### Instructions for the task:
The lines to copy are those with "every" in them. Pull each one from the entries below.

### The data:
====

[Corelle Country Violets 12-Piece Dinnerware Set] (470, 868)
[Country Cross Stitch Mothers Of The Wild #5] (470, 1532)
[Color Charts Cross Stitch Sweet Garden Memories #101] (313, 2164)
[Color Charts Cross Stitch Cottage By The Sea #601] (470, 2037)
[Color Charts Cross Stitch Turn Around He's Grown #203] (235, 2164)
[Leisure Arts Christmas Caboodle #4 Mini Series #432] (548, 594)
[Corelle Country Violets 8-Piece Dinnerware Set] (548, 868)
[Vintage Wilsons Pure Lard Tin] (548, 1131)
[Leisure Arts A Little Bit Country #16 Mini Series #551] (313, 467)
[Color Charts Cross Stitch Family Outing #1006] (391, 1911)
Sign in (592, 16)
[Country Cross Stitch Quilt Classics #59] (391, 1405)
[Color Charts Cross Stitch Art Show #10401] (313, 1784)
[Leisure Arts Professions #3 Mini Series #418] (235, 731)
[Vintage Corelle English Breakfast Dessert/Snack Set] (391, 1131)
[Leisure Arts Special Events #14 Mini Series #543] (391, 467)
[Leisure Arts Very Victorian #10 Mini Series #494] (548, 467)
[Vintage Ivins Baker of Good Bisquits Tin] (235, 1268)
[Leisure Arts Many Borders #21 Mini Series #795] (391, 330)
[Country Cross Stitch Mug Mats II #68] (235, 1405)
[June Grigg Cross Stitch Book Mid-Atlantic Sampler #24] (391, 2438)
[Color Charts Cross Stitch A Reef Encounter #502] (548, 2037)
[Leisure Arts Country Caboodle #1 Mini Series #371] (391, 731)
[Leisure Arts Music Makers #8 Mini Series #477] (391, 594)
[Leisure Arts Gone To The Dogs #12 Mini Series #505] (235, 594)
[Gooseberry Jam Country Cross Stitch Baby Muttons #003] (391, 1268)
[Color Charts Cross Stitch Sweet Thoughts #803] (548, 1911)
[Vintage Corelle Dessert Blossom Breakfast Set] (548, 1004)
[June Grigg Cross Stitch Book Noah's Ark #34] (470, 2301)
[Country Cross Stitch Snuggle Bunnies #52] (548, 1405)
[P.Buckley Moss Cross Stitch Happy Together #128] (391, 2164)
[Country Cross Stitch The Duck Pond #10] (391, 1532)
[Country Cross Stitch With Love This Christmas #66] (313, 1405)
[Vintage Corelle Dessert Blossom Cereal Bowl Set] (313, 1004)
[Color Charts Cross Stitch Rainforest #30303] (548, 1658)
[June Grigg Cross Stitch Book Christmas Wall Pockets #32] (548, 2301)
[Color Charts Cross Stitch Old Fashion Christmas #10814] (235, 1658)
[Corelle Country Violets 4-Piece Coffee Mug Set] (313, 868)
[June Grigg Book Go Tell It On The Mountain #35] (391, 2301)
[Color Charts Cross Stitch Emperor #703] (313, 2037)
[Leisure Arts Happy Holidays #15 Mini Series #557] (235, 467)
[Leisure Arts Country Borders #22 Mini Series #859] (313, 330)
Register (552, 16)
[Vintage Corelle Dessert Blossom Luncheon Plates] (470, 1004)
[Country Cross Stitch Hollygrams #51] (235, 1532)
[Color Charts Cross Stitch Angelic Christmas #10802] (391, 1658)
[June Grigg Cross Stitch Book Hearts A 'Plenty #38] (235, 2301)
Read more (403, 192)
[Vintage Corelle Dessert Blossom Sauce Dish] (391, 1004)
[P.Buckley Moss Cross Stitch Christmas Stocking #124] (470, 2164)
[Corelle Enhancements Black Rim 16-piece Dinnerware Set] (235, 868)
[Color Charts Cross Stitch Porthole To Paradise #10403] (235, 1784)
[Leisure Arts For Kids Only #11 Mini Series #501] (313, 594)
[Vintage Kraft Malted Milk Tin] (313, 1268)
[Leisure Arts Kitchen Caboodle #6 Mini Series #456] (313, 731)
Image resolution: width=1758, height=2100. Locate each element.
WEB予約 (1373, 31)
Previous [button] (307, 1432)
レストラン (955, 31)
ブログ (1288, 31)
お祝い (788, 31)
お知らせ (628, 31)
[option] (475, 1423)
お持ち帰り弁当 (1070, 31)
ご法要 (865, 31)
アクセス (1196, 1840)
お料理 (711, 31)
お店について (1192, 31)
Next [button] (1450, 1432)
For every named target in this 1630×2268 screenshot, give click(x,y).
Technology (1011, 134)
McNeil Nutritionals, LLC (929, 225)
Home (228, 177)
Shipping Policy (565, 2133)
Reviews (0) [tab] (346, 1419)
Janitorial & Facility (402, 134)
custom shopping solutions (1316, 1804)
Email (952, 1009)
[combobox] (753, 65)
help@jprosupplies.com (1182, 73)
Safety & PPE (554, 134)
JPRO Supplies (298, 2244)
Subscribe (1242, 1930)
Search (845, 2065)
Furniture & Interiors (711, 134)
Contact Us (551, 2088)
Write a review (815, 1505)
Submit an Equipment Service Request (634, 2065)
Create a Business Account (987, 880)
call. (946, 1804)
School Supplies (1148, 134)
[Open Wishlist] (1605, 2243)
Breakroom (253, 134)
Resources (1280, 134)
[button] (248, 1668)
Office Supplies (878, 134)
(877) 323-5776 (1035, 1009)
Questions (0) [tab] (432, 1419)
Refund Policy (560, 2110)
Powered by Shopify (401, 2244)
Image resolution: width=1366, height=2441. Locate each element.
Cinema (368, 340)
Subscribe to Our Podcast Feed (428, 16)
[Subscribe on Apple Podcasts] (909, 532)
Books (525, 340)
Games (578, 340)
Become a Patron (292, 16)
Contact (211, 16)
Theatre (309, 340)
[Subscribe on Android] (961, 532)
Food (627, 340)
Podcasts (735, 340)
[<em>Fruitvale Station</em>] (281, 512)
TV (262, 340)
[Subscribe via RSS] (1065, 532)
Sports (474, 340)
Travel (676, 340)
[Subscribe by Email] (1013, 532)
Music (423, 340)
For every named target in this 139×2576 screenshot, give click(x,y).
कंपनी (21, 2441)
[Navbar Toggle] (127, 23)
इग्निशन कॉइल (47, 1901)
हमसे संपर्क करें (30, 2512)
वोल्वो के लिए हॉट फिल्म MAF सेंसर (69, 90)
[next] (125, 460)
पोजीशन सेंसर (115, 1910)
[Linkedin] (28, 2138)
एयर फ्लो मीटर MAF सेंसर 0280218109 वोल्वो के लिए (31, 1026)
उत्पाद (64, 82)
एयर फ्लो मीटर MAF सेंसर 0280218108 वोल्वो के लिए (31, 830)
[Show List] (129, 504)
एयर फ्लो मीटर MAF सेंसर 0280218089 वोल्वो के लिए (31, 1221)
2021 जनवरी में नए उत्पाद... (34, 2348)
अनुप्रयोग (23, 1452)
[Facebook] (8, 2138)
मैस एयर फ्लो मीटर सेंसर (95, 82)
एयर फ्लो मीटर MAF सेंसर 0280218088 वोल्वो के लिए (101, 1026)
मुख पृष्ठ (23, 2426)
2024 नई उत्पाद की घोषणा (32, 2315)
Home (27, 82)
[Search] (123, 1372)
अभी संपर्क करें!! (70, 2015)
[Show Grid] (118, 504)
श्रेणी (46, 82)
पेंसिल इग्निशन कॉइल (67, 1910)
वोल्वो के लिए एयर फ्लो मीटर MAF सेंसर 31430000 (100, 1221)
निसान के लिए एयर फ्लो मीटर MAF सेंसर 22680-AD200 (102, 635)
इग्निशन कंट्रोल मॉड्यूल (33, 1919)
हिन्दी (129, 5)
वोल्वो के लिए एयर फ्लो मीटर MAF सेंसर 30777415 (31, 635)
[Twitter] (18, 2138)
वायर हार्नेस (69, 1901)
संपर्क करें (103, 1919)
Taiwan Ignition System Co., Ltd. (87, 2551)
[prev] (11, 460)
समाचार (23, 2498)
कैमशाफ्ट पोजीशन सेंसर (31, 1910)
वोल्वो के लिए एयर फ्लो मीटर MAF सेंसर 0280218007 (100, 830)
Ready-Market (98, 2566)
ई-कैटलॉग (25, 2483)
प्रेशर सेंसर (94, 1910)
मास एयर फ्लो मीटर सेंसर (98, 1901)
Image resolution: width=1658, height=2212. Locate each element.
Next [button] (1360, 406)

====

### Answer section:
For every named target in this 1630×2268 screenshot, give click(x,y).
For every named target in this 139×2576 screenshot, give click(x,y).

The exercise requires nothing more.